Note: To benefit from what will be covered here, you need to have experience working with React. No prior experience in serverless applications is required.

Before we begin, let’s understand what serverless applications really are and how the serverless architecture can be used when building an application within the context of a front-end engineer.

Serverless Applications

Serverless applications are applications broken down into tiny reusable event-driven functions, hosted and managed by third-party cloud service providers within the public cloud on behalf of the application author. These are triggered by certain events and are executed on demand. Although the “less” suffix attached to the serverless word indicates the absence of a server, this is not 100% the case. These applications still run on servers and other hardware resources, but in this case, those resources are not provisioned by the developer but rather by a third-party cloud service provider. So they are server-less to the application author but still run on servers and are accessible over the public internet.
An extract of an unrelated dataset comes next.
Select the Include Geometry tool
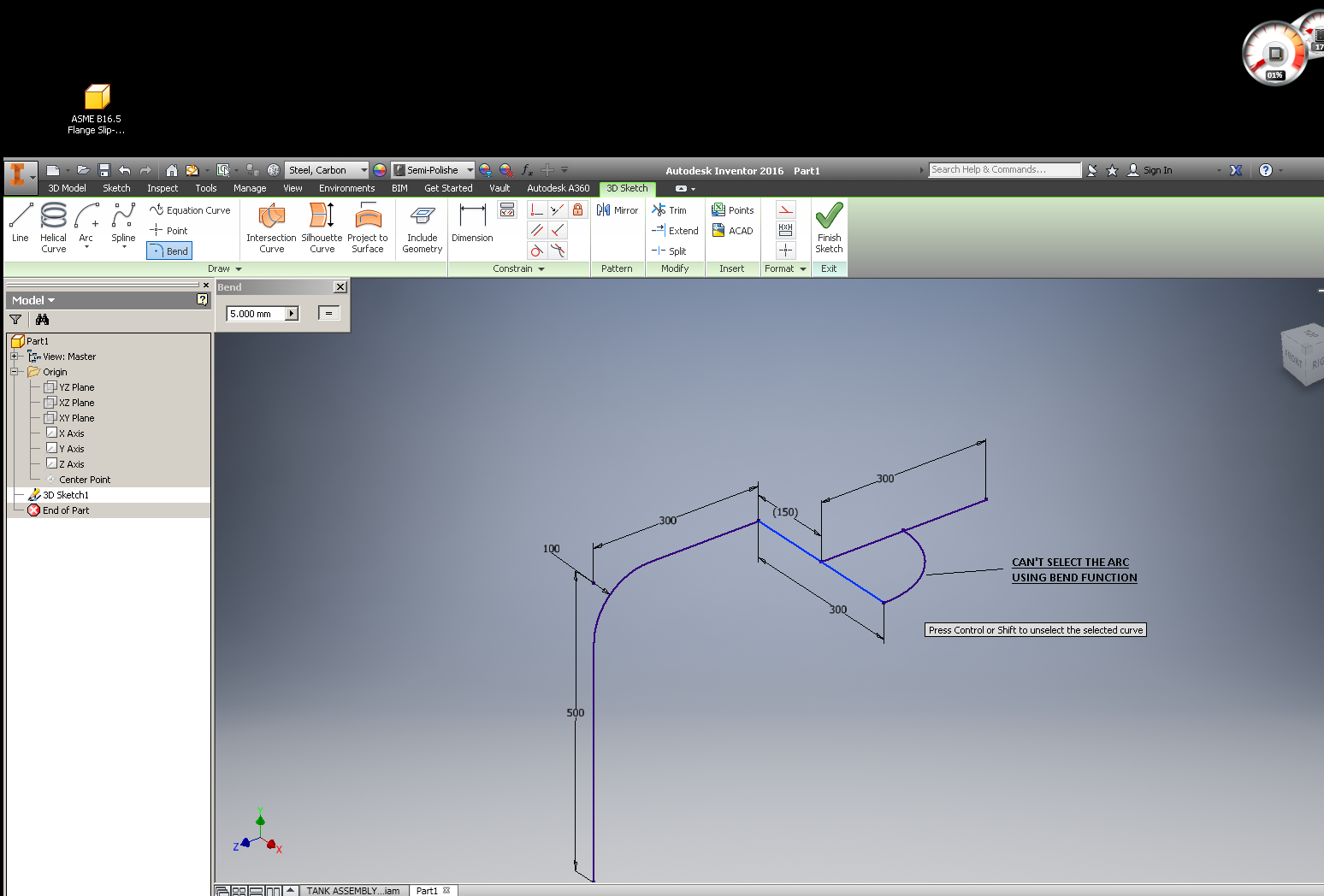Viewport: 1324px width, 896px height. [421, 227]
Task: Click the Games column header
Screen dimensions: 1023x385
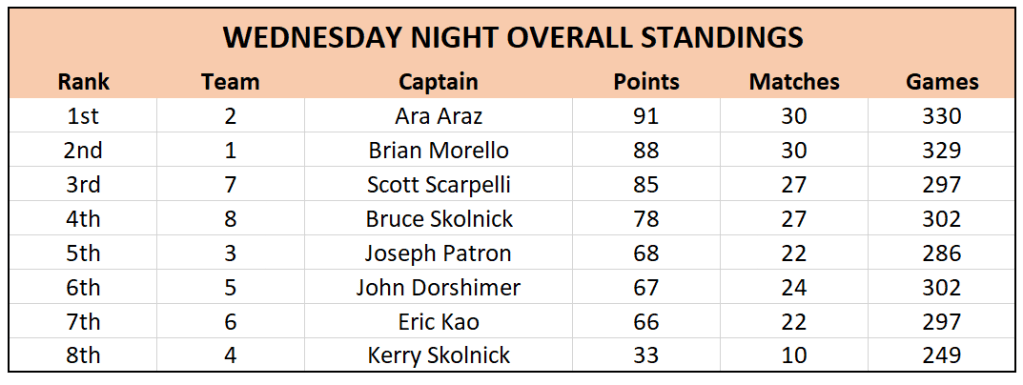Action: 942,82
An example use case of a serverless application would be sending emails to potential users who visit your landing page and subscribe to receiving product launch emails. At this stage, you probably don’t have a back-end service running and would not want to sacrifice the time and resources needed to create, deploy and manage one, all because you need to send emails. Here, you can write a single file that uses an email client and deploy to any cloud provider that supports serverless application and let them manage this application on your behalf while you connect this serverless application to your landing page.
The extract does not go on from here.